» **Directions**:
Whenever a line in the material below contains "icon", copy that line.

::::

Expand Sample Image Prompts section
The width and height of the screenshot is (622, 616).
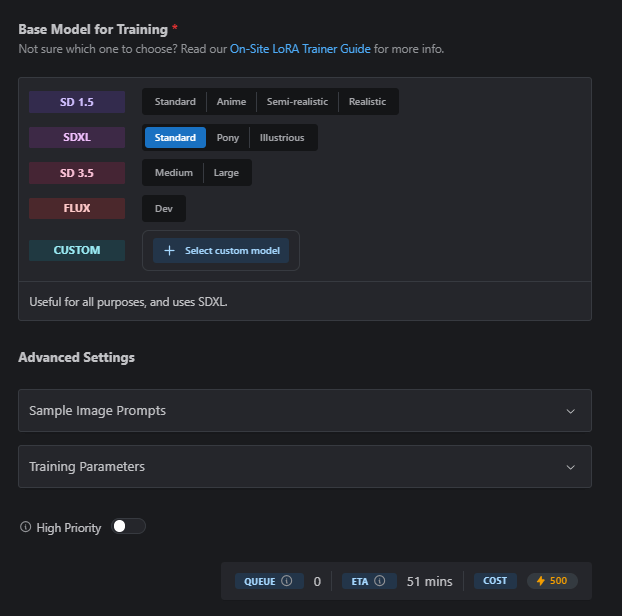pos(305,411)
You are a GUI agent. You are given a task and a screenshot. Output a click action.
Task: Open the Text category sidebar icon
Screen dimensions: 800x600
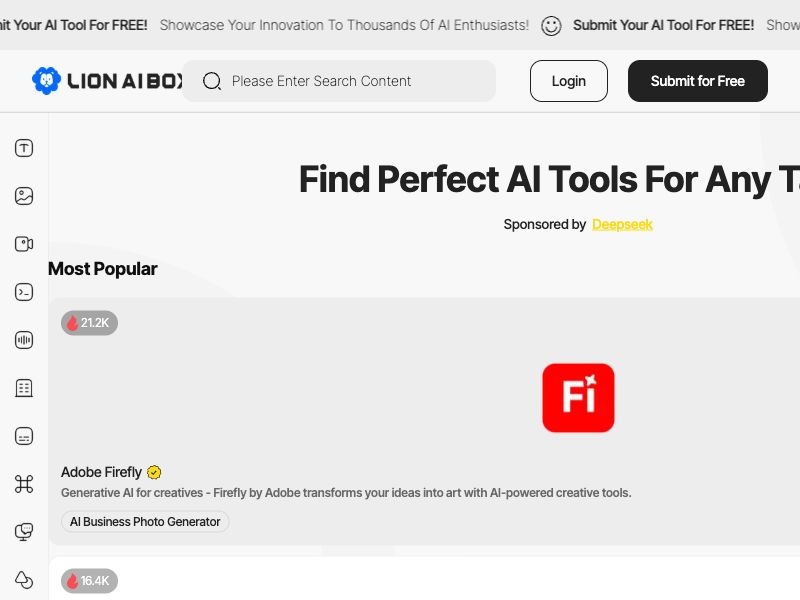[x=24, y=148]
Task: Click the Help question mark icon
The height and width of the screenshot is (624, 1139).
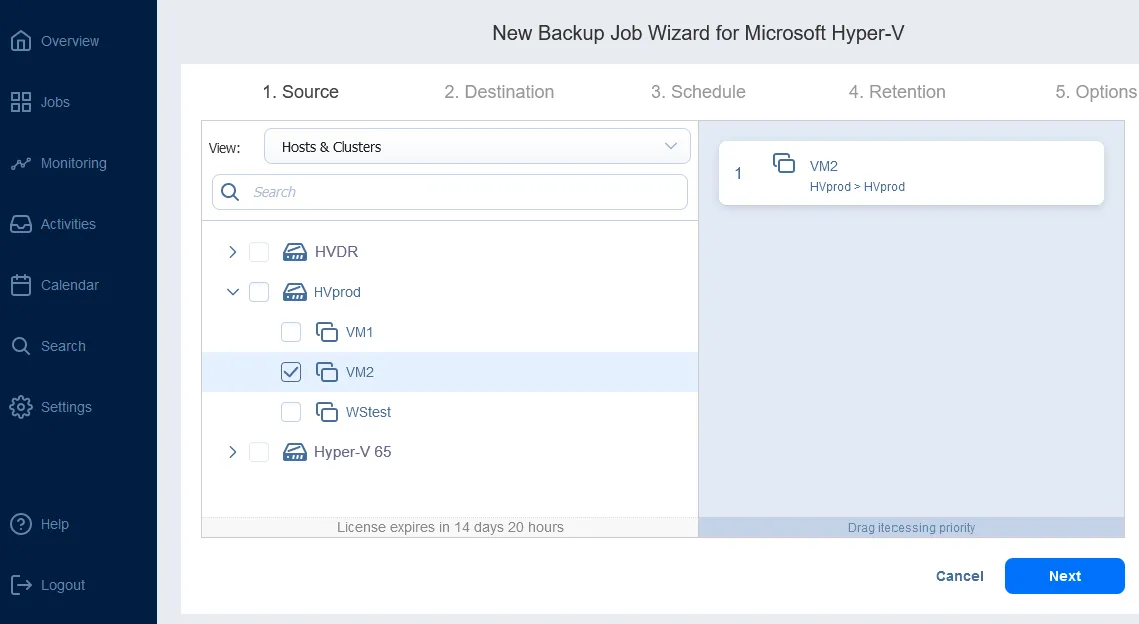Action: tap(21, 524)
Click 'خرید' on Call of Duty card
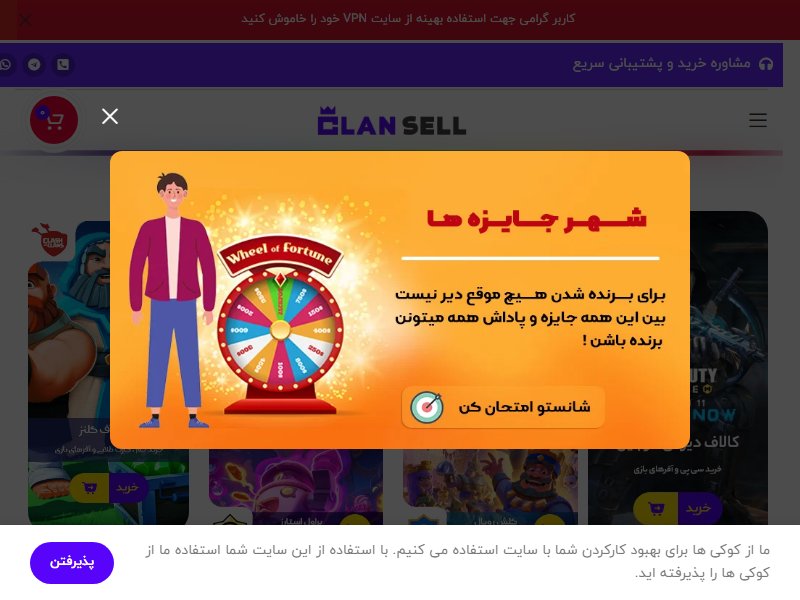This screenshot has height=600, width=800. tap(698, 509)
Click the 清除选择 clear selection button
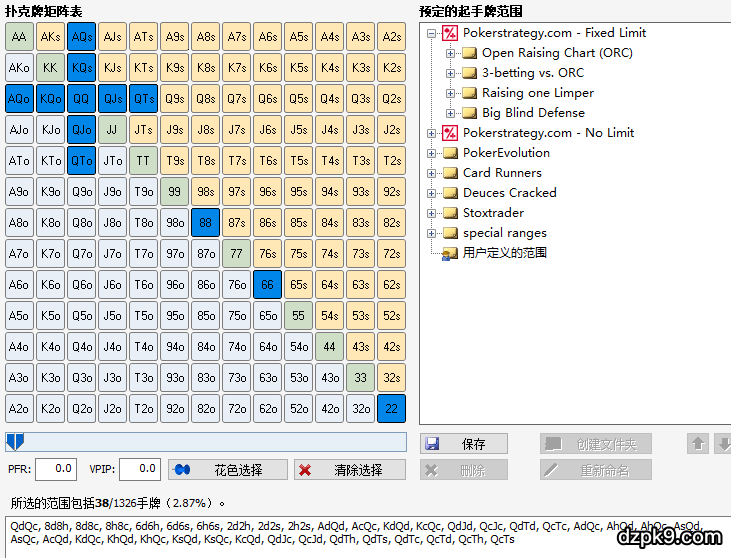731x558 pixels. click(350, 469)
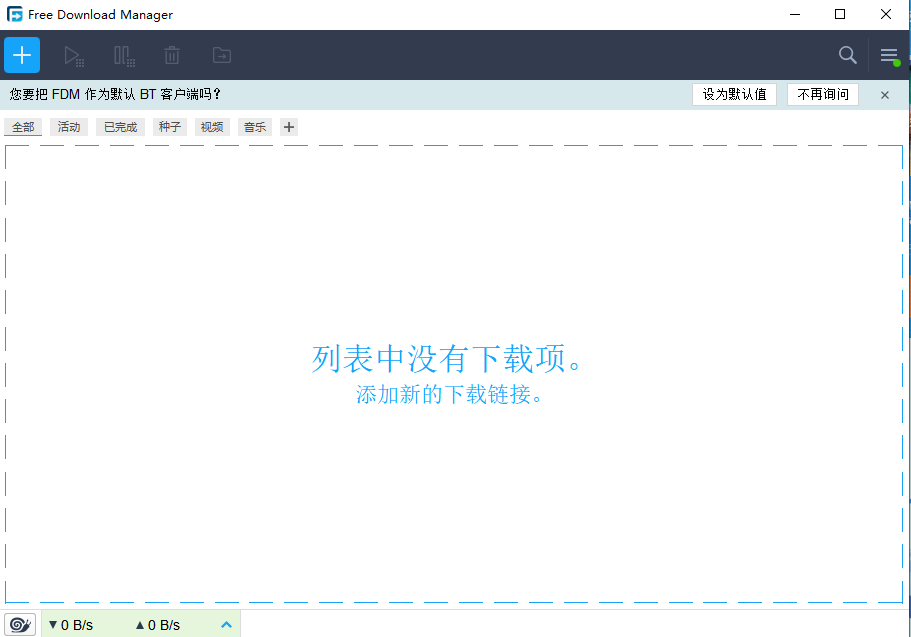Dismiss the BT client notification bar

pos(884,94)
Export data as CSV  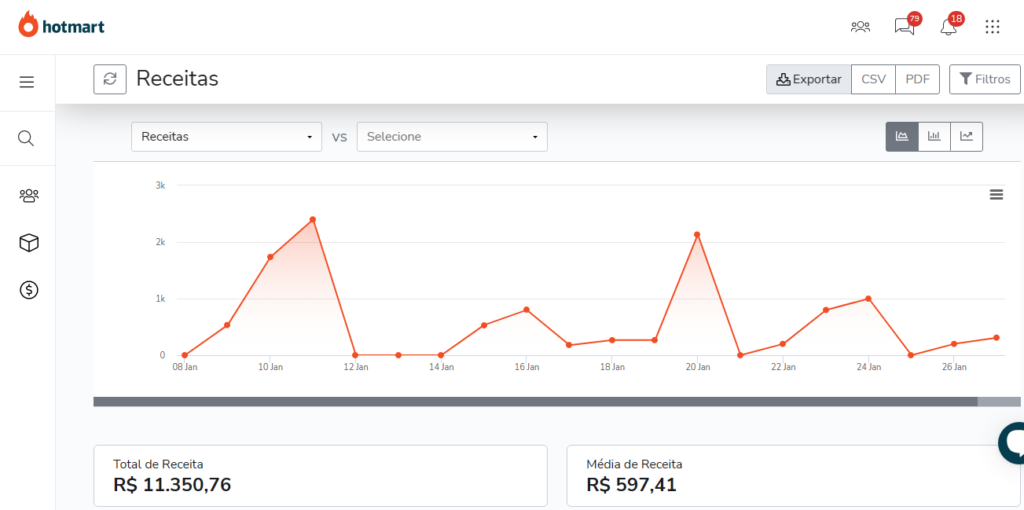873,79
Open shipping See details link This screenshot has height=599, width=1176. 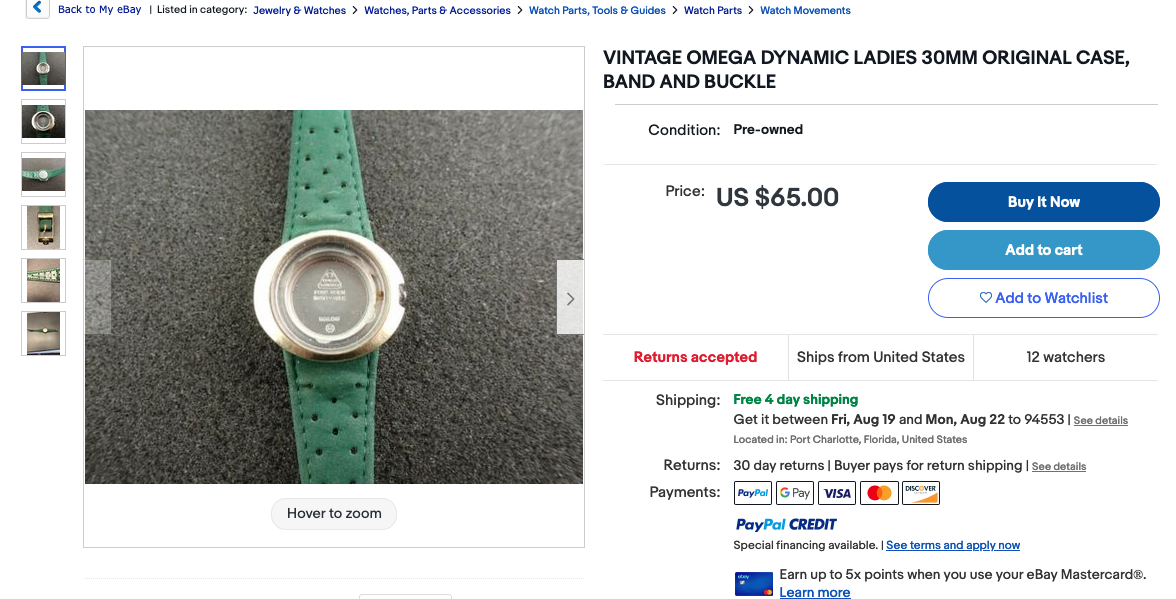(x=1100, y=421)
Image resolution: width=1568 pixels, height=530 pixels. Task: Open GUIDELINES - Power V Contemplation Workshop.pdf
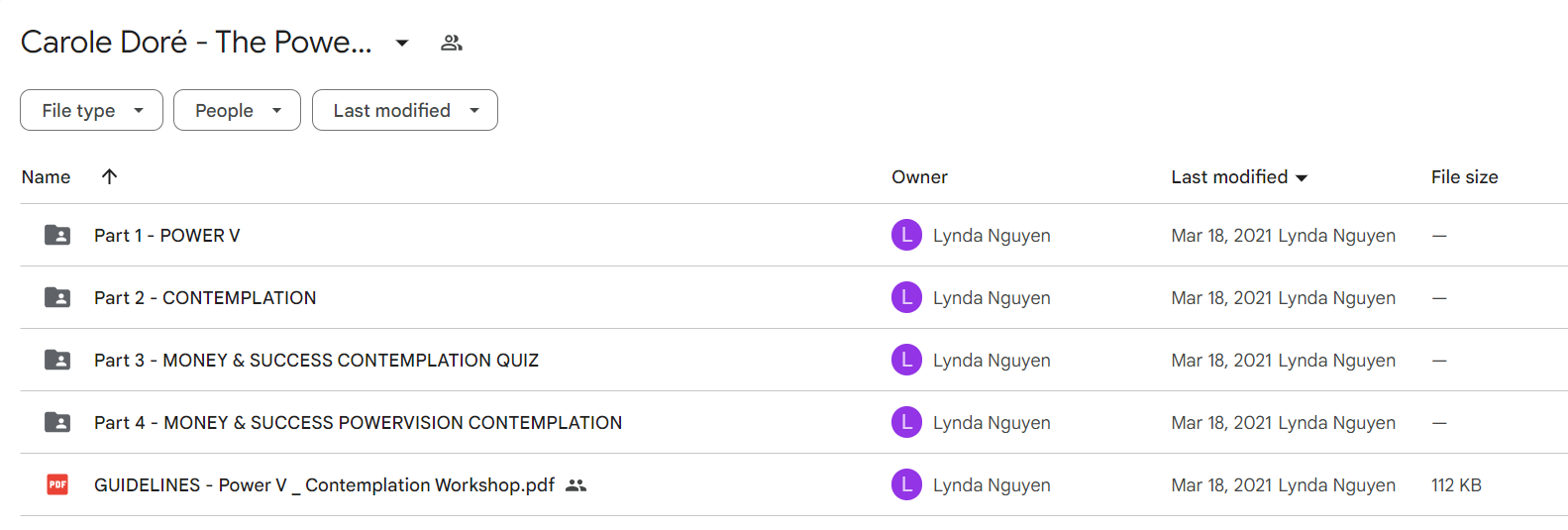click(x=324, y=484)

::::

» **Response area**:
Task: Open the Text category sidebar icon
Task: Click the Help question mark icon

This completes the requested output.